Please count the lines of the entries below that contain the string "AUXILIARY". Reply with the number only.

[Entries from a data collection]

▬▬▬

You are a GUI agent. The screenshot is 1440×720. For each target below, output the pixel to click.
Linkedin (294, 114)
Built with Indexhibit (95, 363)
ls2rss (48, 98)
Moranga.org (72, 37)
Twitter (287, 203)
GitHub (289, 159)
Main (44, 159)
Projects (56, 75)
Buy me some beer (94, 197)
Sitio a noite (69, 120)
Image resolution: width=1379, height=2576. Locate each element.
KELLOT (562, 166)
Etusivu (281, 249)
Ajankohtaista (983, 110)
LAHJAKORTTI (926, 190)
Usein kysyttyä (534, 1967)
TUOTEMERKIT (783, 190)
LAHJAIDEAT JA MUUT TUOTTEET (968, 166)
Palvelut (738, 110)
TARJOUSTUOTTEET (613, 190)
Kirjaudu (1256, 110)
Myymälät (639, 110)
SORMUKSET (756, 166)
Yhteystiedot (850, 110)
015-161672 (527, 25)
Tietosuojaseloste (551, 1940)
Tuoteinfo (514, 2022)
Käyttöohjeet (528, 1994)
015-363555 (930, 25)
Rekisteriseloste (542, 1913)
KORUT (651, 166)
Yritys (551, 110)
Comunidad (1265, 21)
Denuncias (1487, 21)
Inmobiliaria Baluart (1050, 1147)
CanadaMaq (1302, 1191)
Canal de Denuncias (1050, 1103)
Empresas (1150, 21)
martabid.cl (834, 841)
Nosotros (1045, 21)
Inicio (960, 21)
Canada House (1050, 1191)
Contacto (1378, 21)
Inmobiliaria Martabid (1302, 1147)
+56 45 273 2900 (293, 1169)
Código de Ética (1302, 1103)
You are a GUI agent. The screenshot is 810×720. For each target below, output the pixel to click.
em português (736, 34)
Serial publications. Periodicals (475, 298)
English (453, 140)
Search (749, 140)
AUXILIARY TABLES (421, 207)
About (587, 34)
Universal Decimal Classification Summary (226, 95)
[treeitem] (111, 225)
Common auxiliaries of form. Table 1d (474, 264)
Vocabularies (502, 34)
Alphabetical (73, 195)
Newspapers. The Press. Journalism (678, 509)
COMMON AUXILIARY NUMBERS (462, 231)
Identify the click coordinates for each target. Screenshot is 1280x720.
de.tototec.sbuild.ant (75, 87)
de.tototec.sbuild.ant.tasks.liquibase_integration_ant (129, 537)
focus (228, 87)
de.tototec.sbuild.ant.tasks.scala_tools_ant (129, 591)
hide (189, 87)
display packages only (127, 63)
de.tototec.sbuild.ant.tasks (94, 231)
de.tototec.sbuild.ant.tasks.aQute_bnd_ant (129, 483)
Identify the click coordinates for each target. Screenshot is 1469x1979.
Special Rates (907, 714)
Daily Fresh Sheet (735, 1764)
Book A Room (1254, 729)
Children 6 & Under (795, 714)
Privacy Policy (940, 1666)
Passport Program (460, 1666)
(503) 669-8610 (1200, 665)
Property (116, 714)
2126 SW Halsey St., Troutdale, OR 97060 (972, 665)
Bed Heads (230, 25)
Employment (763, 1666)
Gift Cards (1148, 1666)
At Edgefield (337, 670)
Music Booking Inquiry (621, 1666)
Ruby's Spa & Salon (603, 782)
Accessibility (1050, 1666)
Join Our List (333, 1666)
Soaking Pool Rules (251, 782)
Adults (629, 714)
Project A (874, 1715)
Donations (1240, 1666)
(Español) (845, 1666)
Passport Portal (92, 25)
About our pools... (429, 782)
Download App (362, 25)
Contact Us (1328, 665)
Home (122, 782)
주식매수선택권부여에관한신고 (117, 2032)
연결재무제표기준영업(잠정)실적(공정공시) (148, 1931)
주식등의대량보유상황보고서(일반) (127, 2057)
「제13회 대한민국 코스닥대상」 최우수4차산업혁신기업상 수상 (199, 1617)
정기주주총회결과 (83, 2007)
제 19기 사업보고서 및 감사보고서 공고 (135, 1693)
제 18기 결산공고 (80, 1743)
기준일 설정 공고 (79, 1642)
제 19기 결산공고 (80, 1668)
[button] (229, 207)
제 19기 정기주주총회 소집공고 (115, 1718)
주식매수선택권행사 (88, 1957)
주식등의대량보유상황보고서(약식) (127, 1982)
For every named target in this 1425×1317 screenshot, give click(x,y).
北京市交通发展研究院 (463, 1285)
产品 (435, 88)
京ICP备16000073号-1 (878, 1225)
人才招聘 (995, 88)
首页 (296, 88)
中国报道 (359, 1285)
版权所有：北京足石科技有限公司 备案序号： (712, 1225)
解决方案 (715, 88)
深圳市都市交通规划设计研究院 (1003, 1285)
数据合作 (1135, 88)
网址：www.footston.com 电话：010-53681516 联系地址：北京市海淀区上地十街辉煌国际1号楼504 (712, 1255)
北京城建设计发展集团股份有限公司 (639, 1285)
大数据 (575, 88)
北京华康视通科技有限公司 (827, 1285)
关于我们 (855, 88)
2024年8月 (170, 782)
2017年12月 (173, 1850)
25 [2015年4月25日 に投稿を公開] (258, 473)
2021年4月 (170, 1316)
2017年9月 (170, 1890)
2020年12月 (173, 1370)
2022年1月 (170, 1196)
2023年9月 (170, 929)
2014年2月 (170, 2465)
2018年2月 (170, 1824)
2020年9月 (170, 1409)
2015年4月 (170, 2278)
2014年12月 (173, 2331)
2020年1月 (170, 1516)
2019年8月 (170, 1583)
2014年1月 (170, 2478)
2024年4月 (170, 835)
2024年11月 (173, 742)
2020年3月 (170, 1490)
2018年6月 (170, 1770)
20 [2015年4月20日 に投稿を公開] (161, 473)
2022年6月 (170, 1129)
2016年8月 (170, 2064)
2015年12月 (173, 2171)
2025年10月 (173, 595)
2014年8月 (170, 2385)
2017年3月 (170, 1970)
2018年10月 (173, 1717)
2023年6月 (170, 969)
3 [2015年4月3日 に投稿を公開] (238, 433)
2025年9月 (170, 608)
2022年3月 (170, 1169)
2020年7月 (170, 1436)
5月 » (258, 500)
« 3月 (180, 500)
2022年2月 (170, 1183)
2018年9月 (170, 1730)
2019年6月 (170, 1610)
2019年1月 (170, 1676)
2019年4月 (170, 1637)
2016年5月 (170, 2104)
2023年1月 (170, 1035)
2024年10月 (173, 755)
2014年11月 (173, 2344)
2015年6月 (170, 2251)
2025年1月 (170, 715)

▬▬▬

» **TASK OUTPUT**:
2